Addressing the Runtime and Governance Layer: Agent 365

No discussion of enterprise agent deployment is complete without addressing who monitors these agents and who is accountable for them. Microsoft’s answer is Agent 365 - the runtime and governance layer that sits over all IQ workloads and agent interactions.

Agent 365 monitors agent decisions, tracks accuracy over time, enforces compliance boundaries, and provides deep observability into how agents behave in the real world. It gives visibility into what the agent is doing, why it is doing it, and whether it is staying within defined guardrails. This is not just logging - it is operational control: knowing when performance drifts, when policies change, and when human override is required. Without this layer, as one analysis notes, “you have experiments - clever, promising, but fragile. With it, you have enterprise-grade systems that can scale responsibly.”.

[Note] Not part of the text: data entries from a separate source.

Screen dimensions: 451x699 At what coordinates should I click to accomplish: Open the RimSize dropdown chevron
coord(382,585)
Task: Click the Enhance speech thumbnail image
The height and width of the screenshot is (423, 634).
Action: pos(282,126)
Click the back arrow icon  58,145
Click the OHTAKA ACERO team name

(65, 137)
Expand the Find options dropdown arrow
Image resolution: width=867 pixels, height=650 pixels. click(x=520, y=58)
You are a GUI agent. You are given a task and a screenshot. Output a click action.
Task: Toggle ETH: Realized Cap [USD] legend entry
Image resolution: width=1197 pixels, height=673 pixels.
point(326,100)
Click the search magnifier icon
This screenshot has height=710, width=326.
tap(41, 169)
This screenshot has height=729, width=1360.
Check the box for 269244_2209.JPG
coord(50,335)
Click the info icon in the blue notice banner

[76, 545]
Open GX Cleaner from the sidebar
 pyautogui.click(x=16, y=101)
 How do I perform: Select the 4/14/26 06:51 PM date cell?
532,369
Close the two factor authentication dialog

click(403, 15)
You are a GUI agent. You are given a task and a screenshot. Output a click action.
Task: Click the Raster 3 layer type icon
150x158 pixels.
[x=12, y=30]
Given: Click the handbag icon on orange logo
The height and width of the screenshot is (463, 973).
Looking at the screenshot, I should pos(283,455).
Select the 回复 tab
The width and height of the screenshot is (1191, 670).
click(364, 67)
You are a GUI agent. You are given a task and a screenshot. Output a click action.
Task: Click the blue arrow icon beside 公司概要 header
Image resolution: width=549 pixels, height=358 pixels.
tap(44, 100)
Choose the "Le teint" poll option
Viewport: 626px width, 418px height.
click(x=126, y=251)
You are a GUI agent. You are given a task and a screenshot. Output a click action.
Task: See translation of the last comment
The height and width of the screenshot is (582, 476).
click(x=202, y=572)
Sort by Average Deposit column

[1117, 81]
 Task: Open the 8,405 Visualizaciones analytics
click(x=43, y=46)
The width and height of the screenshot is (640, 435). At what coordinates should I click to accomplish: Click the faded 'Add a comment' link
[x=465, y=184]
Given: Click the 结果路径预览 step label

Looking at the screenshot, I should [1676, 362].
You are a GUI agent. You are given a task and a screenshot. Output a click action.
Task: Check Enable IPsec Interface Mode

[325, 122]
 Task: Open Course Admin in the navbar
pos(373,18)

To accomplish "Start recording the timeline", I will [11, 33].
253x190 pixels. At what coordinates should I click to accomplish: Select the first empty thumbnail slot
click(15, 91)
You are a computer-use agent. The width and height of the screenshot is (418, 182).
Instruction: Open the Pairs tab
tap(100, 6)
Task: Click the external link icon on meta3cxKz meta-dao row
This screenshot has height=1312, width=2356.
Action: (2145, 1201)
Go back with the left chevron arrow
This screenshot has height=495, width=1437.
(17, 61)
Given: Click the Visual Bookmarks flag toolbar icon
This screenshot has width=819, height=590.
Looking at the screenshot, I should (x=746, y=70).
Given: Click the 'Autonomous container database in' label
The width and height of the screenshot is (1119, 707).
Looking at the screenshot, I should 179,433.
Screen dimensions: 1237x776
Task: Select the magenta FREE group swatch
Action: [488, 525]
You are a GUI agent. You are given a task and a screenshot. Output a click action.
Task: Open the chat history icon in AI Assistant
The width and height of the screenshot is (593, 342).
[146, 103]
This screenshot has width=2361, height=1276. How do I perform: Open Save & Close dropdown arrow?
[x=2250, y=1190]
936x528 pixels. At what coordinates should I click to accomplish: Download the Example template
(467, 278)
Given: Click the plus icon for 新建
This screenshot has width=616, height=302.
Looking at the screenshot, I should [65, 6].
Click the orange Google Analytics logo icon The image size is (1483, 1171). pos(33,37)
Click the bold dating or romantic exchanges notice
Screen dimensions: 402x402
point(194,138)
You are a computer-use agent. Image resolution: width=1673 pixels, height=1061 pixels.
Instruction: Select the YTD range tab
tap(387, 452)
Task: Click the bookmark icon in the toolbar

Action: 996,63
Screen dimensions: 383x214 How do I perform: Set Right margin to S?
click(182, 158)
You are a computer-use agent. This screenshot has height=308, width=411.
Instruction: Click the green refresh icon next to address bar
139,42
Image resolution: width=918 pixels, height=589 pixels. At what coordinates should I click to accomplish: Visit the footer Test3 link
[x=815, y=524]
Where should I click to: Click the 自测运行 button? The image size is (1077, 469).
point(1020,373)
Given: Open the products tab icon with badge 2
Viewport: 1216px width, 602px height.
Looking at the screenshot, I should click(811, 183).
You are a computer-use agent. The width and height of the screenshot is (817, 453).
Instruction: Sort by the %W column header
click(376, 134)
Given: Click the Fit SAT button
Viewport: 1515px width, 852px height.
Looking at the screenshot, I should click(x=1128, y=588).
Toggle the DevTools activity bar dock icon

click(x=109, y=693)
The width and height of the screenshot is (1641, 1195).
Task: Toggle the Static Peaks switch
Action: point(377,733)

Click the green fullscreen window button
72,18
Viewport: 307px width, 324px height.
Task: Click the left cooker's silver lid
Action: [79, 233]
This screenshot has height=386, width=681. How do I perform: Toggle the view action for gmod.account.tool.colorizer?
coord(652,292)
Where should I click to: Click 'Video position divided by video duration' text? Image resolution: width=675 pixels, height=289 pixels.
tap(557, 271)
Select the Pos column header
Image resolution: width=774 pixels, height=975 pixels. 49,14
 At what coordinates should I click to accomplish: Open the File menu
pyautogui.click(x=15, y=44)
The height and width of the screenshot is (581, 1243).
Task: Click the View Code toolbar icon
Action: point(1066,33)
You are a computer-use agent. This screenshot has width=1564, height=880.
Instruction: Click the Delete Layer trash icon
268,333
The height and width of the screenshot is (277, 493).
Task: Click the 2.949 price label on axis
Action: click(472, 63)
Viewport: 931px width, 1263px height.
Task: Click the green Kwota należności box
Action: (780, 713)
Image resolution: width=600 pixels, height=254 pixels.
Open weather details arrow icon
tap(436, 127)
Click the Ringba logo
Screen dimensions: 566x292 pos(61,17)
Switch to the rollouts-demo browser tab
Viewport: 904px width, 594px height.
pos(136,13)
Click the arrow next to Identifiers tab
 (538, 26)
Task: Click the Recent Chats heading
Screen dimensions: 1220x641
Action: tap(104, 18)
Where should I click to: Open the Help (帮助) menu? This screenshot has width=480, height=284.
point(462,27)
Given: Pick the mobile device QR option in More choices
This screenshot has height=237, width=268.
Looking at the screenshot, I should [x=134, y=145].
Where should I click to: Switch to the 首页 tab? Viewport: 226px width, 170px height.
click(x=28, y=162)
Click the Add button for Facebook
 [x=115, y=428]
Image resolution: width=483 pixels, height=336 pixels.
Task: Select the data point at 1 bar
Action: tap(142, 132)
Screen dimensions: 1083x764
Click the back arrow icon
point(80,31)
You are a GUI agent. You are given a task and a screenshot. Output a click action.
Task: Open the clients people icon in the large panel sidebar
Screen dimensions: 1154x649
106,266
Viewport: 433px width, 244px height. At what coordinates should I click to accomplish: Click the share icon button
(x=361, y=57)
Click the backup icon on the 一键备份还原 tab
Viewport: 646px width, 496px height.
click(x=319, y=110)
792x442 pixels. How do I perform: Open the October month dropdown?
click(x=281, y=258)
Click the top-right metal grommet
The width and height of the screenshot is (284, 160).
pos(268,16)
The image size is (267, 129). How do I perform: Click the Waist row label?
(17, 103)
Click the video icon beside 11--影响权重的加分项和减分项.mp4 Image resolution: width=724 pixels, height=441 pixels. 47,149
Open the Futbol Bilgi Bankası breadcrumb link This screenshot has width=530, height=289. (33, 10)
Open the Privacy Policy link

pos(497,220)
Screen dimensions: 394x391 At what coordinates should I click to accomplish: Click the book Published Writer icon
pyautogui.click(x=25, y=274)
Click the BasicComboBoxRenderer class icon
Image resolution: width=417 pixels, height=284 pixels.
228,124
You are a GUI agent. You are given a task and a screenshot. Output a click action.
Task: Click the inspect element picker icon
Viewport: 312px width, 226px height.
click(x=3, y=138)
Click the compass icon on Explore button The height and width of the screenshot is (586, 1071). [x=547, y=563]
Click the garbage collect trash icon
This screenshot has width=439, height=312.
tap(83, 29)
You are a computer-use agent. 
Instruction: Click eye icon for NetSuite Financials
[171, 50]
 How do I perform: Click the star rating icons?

For organizations evaluating AI agent initiatives, the presence of Agent 365 as a centralized governance layer is a critical factor in the build-versus-buy decision. It combines extensibility, security, and compliance to help organizations confidently scale AI agents across productivity and business systems.

Conclusion: Turning Enterprise Context into Competitive Advantage

Work IQ, Fabric IQ, and Foundry IQ represent a structural shift in how enterprises build AI agents. Rather than bolting generic AI onto existing workflows, these intelligence layers embed organizational understanding directly into the agent’s reasoning process - from user collaboration patterns (Work IQ) to governed business semantics (Fabric IQ) to secure, multi-source knowledge retrieval (Foundry IQ).

For business decision-makers evaluating AI investments, the implication is clear: the value of enterprise AI is proportional to the quality and depth of context it can access. Organizations that invest in structuring their work data (M365), defining business semantics (Fabric), and curating knowledge bases (Foundry) will extract far more value from AI agents than those relying on generic models. KPMG’s survey found that among organizations scaling AI, the top ROI metrics are productivity (cited by 98% of leaders), profitability (97%), and improved performance and work quality (94%) - all outcomes that depend on context-rich, trustworthy AI rather than raw model capability.

For developers, the three IQ layers provide a clear architecture and integration path - whether through Copilot Studio’s visual MCP tool integration or through the Agent 365 SDK’s programmatic APIs. The key is to start with well-defined data foundations (clean SharePoint, governed Fabric models, curated knowledge sources) and progressively layer in IQ capabilities as agent scenarios mature.

The organizations that will lead in the agentic era are those that recognize deployment is only the beginning - and that contextual intelligence, not model size, is the true differentiator.